At Genesys, we understand our best innovations and our business strategy center around customers. As part of the Bain & Company Loyalty Forum, we have adapted the Net Promoter System (NPS) across our entire organization, and have developed it into part of our comprehensive “Voice of the Customer” practice. It’s used to capture all types of customer feedback.

You might be familiar with it—from the transactional NPS survey sent after the close of every customer care case or professional services engagement to the semi-annual relationship NPS survey that measures holistic, end-to-end experiences. The feedback from these surveys is analyzed, prioritized and reviewed—and actions are built with cross-functional leaders. Some tactical and immediate actions recently included improvements in our customer care responsiveness and enhanced expertise in professional services. More strategic initiatives that are aimed at improving our long-term engagement include Genesys PureSuccess, subscription plans, and Genesys use cases.

Your Takeaway: Ask for customer feedback, respect their time and make sure you take action—whether it’s a tactical fix or something that is incorporated into a long-term corporate strategy. The more you listen, the more you’ll understand your customer—and that builds advocacy. It allows you to empathize with your customers, become aware of their expectations and better deliver on what they value most. This value delivery lets your customers connect with your brand on an emotional level, spurring them to advocate on your behalf.

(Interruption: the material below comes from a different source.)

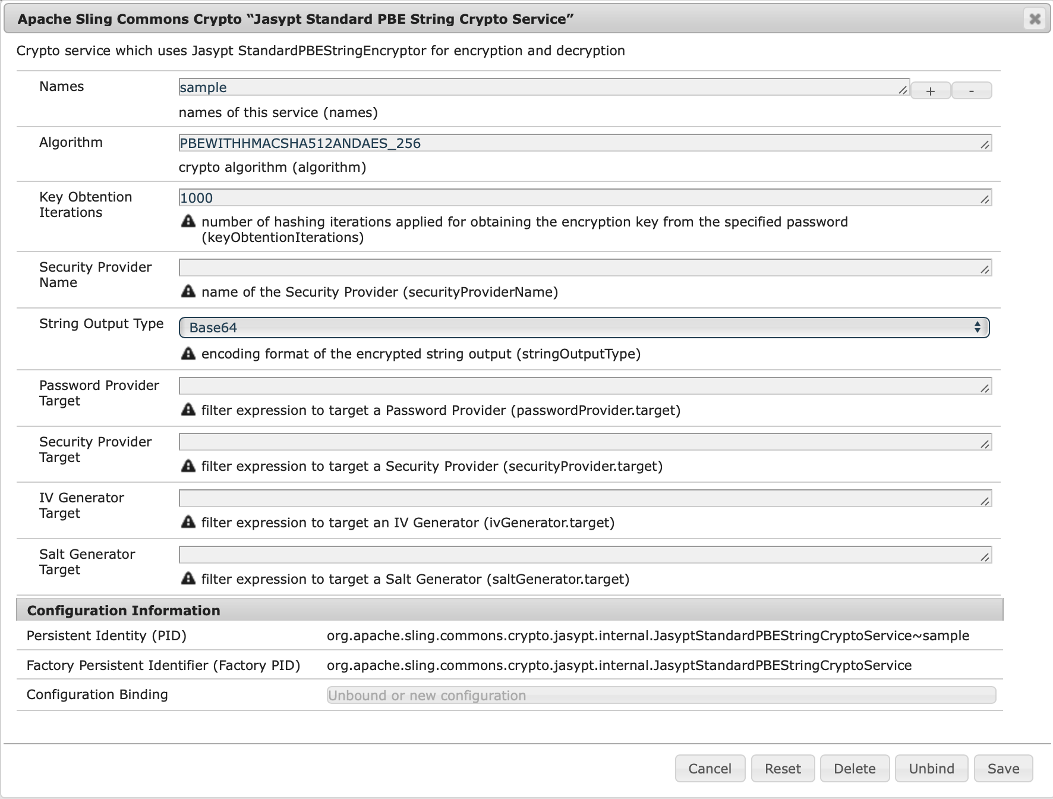Close the Jasypt crypto service dialog
This screenshot has width=1053, height=799.
(x=1035, y=19)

  1. Design From the Outside-In

Invite customers into the process when creating or improving a new business procedure within your organization. Many, if not all, companies create processes from an internal perspective—thinking they’re being efficient or serving customers. However, most time, they’re working against the customer.

In the spirit of full transparency, Genesys has been very internal-focused. And that showed in our interaction with our customers and our partners. From all the feedback we received, we realized we needed to change that. Over the past couple years, we have focused initiatives to involve our customers in the design and improvement processes. We see—and understand—that there is a mindset shift to the importance of co-designing—from our management to the individual team member level. is now part of our lexicon.

Your Takeaway:  I encourage you to create a customer journey map that is holistic and end-to-end. This allows you to step into your customers’ shoes and identify pain points and areas that are fragmented—whether it’s in your product portfolio, services or your general business processes. Move from that internal lens to an external focus; look at what you have in place and ask if it’s helping or hurting customers.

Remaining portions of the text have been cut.